Lyman Homestead
In 1850, William Lyman, his son David, his son-in-law James Dickinson, and three other men, arranged for a scathing rebuke of the Fugitive Slave Law Section 3 to be published in the October 19th edition of the Sentinel and Witness newspaper, in which they wrote:
“When an enactment, falsely calling itself law, is imposed on us, which disgraces our country, which invades our conscience, which dishonors our religion, which is an outrage upon our sense of justice, we take our stand against the imposition. The Fugitive Slave Law commands all good citizens to be slave catchers: good citizens cannot be slave-catchers, any more than light can be darkness. You tell us, the Union will be endangered if we oppose this law. We reply, that greater things than the Union will be endangered, if we submit to it: Conscience, Humanity, Self-Respect are greater than the Union, and these must be preserved at all hazards.
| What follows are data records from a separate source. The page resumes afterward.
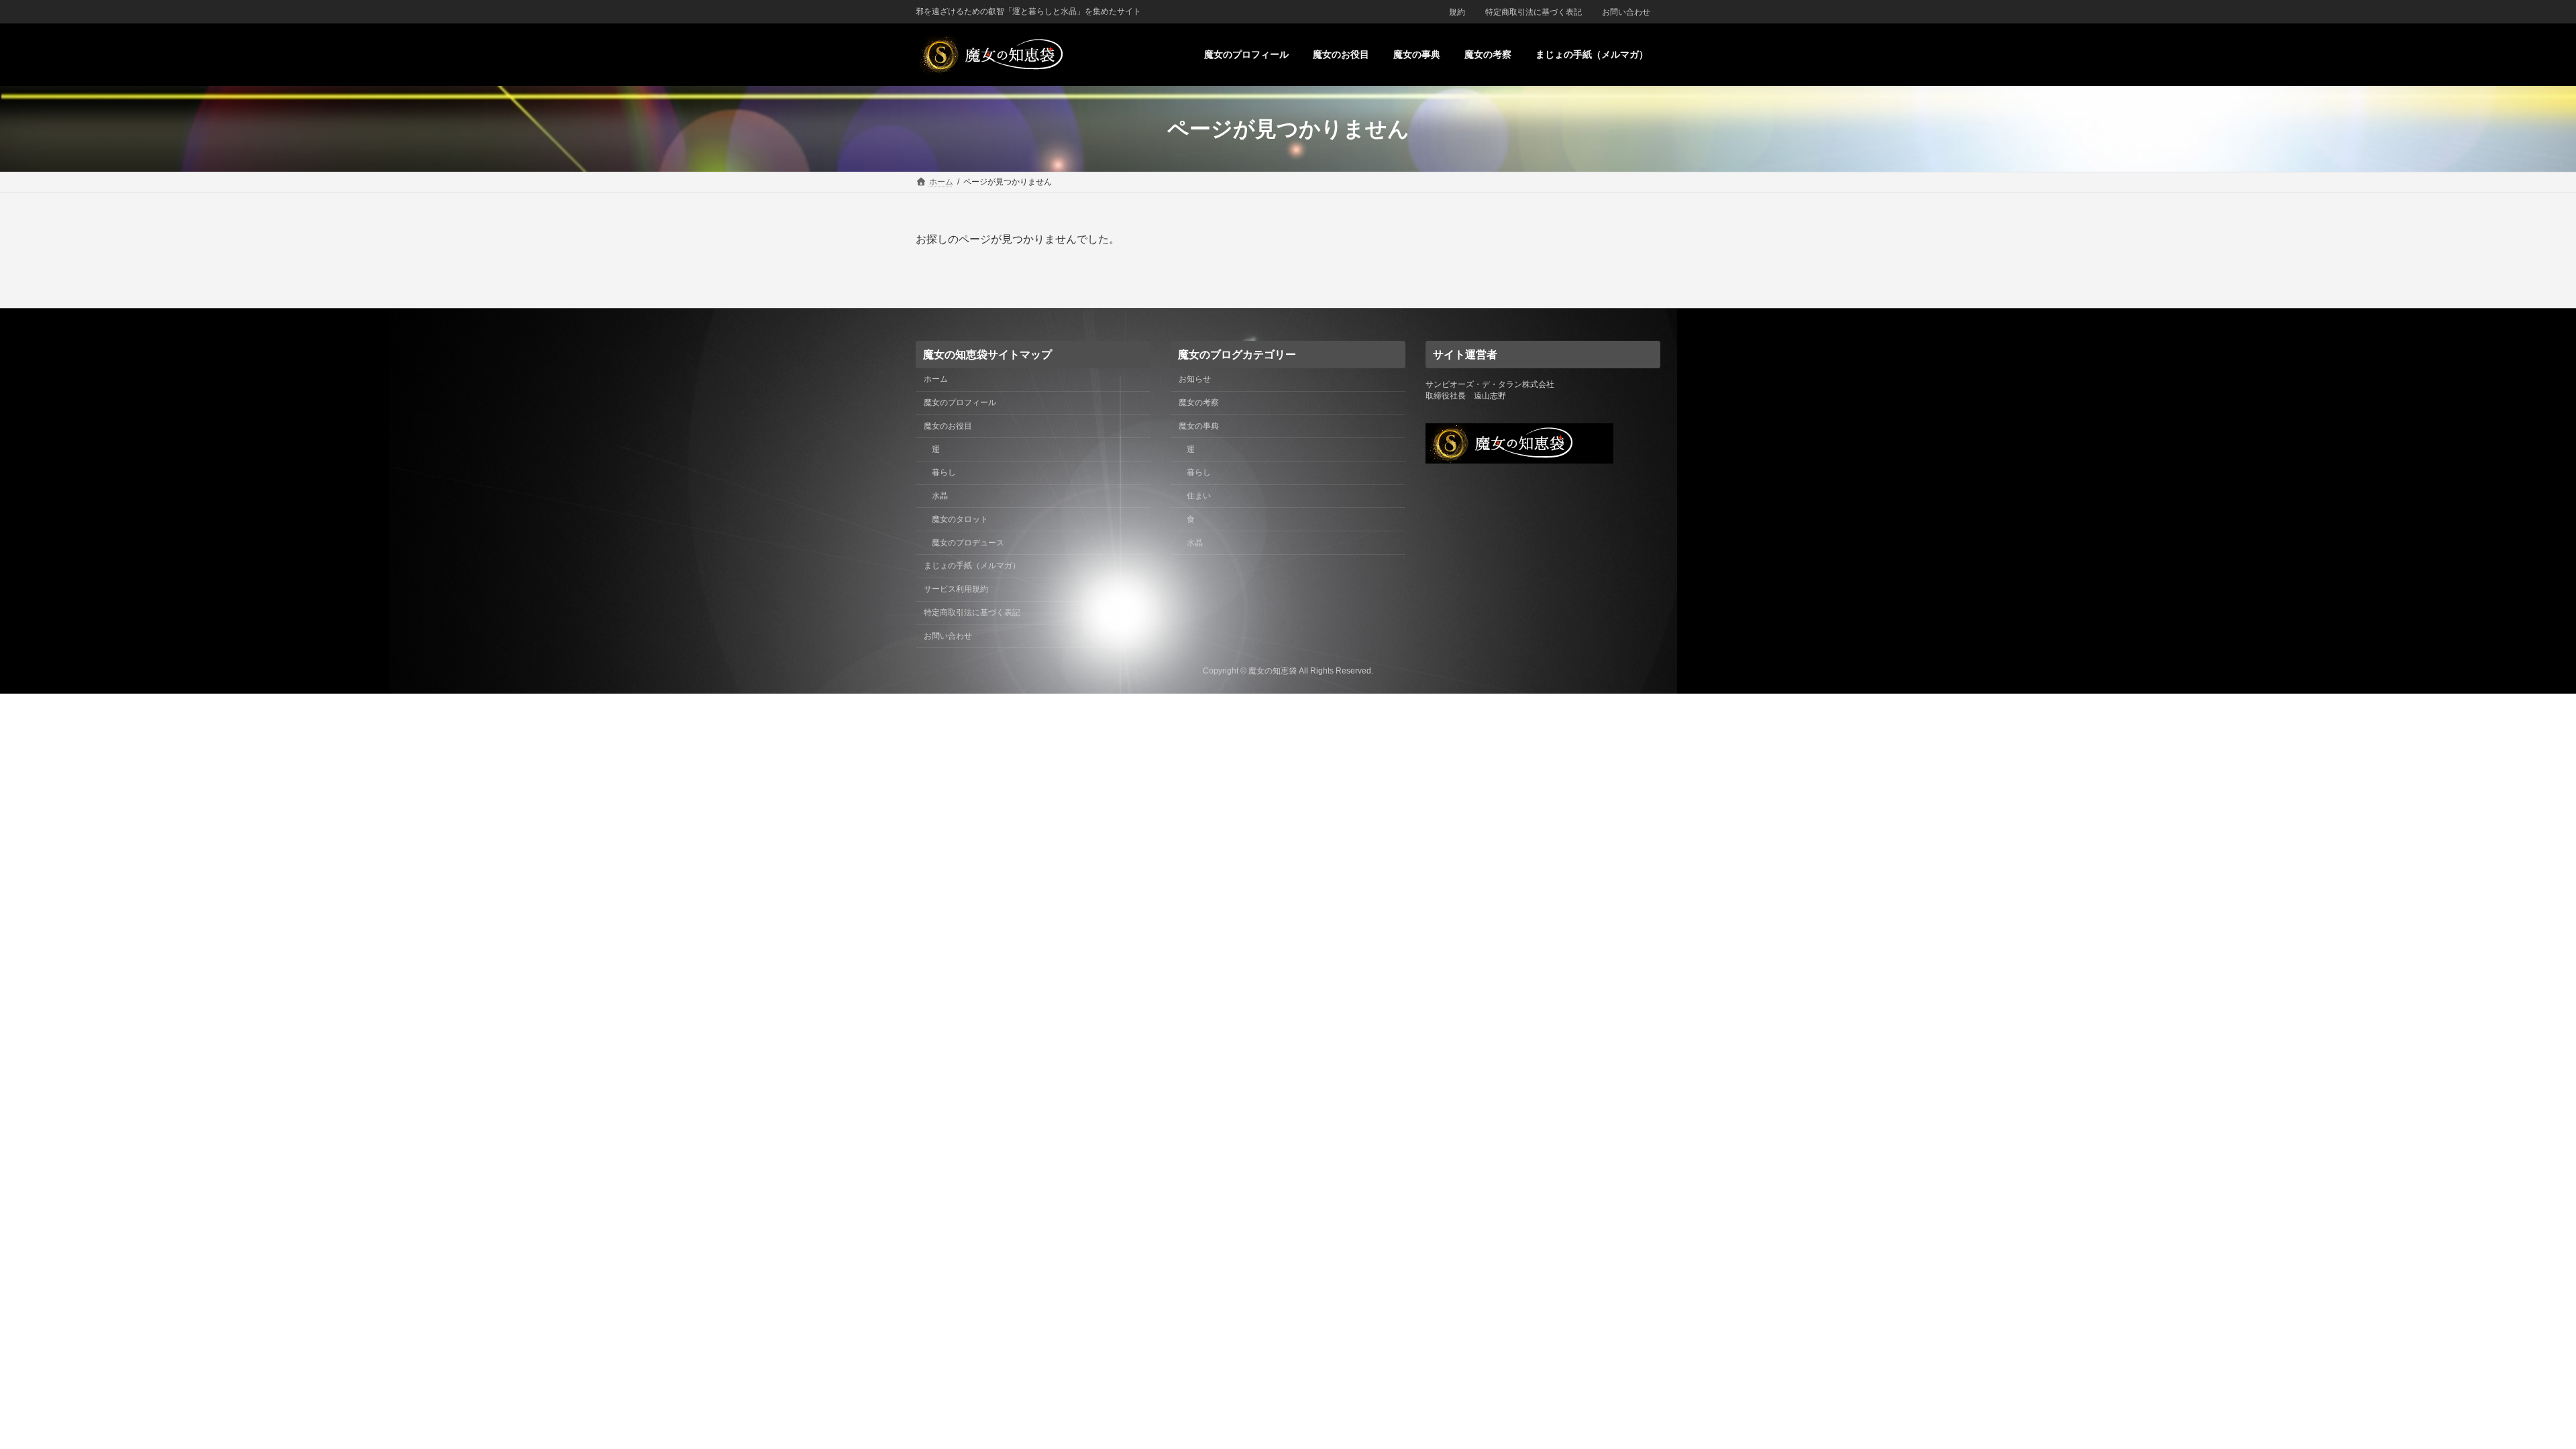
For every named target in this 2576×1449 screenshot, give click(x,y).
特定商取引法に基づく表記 (1533, 12)
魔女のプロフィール (960, 402)
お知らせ (1195, 379)
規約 (1457, 12)
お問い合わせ (1626, 12)
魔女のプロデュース (968, 542)
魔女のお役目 (948, 425)
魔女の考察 (1199, 402)
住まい (1199, 495)
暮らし (944, 472)
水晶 (940, 495)
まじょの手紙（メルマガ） (972, 565)
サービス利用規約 (956, 589)
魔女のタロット (960, 518)
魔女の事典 (1199, 425)
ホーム (936, 379)
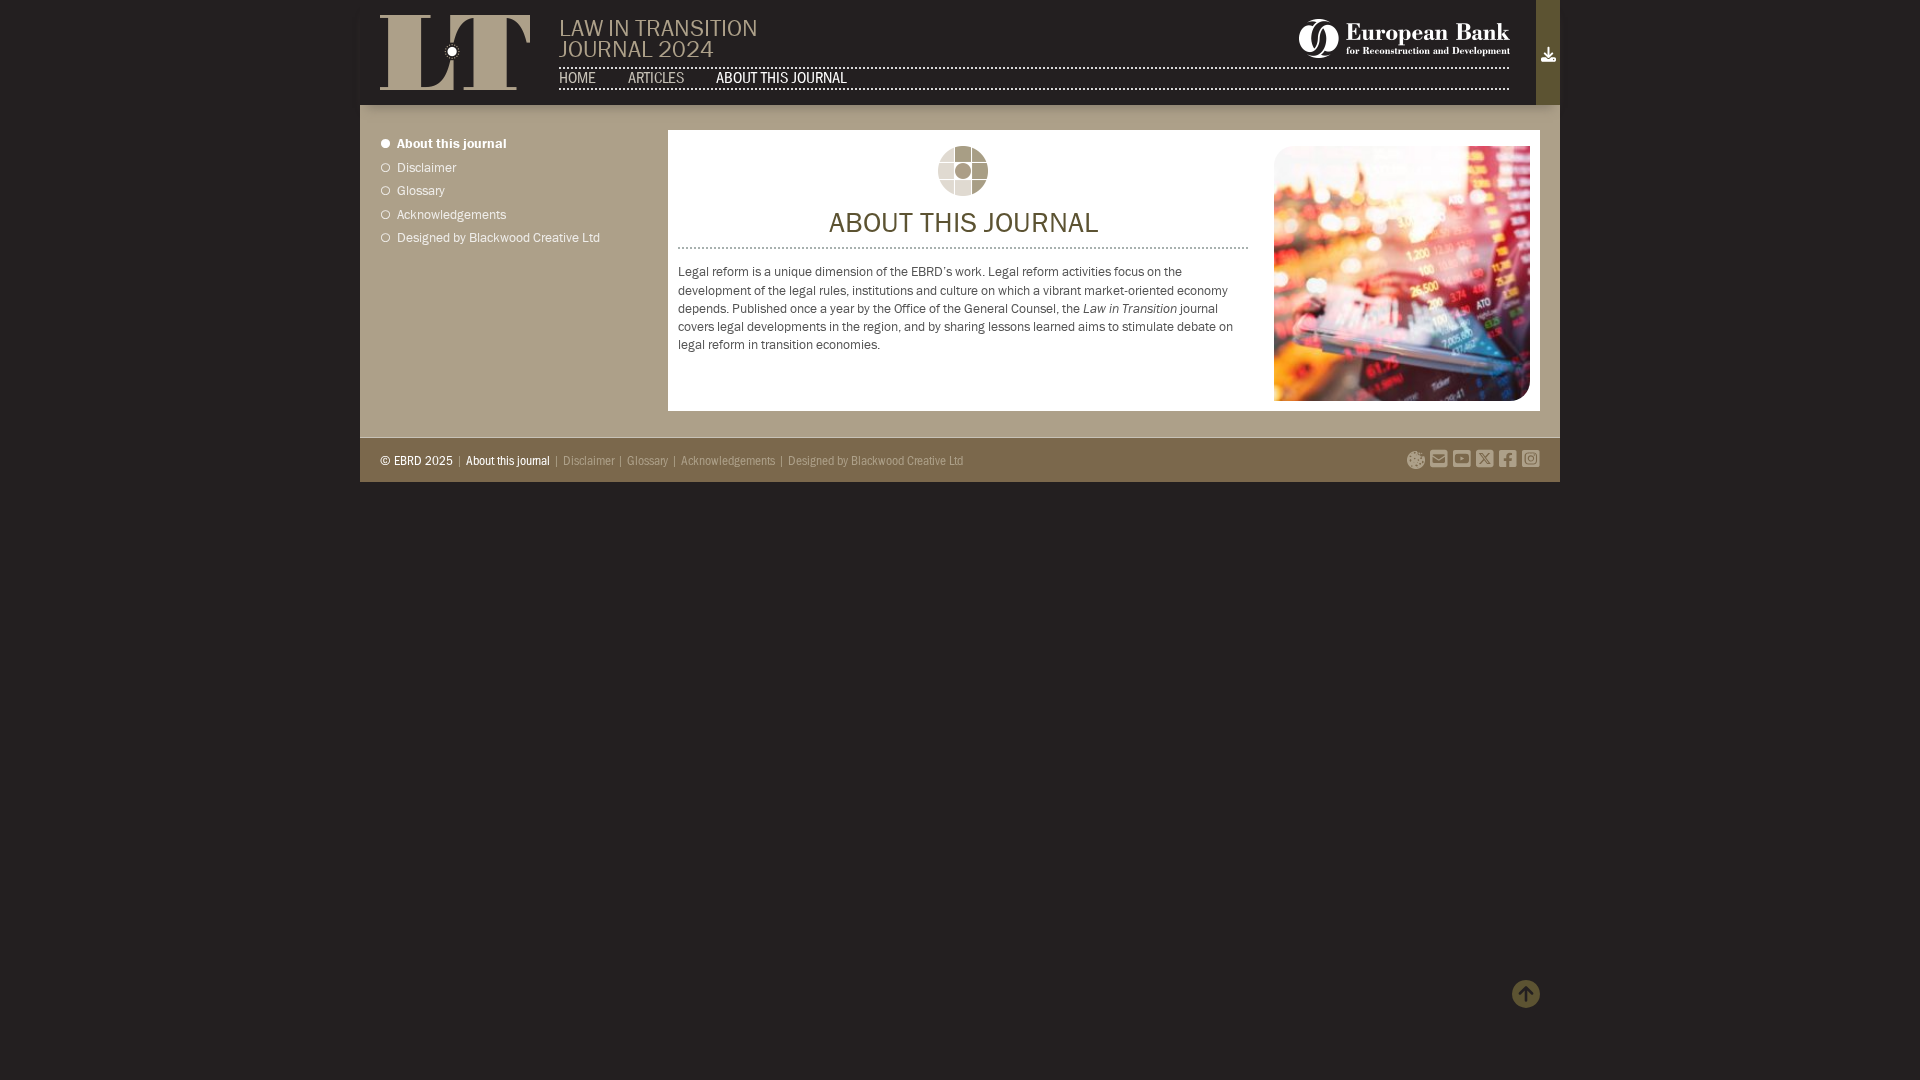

This pretended law commands us to withhold food and raiment and shelter from the most needy – we cannot obey. . . . When our sense of decency is clean gone forever, we will turn slave catchers; till then, never. . . . Be the consequence what it may, come fines, come imprisonment, come what will, this thing you call law, we will not obey.”
This defiantly principled statement was a public declaration of the Lyman Family’s disdain for the institution of slavery and their illegal involvement in the Underground Railroad. These men were willing to risk the loss of their property, livelihood, personal freedom and financial security to take a public stand on what they considered sacred religious and moral principles.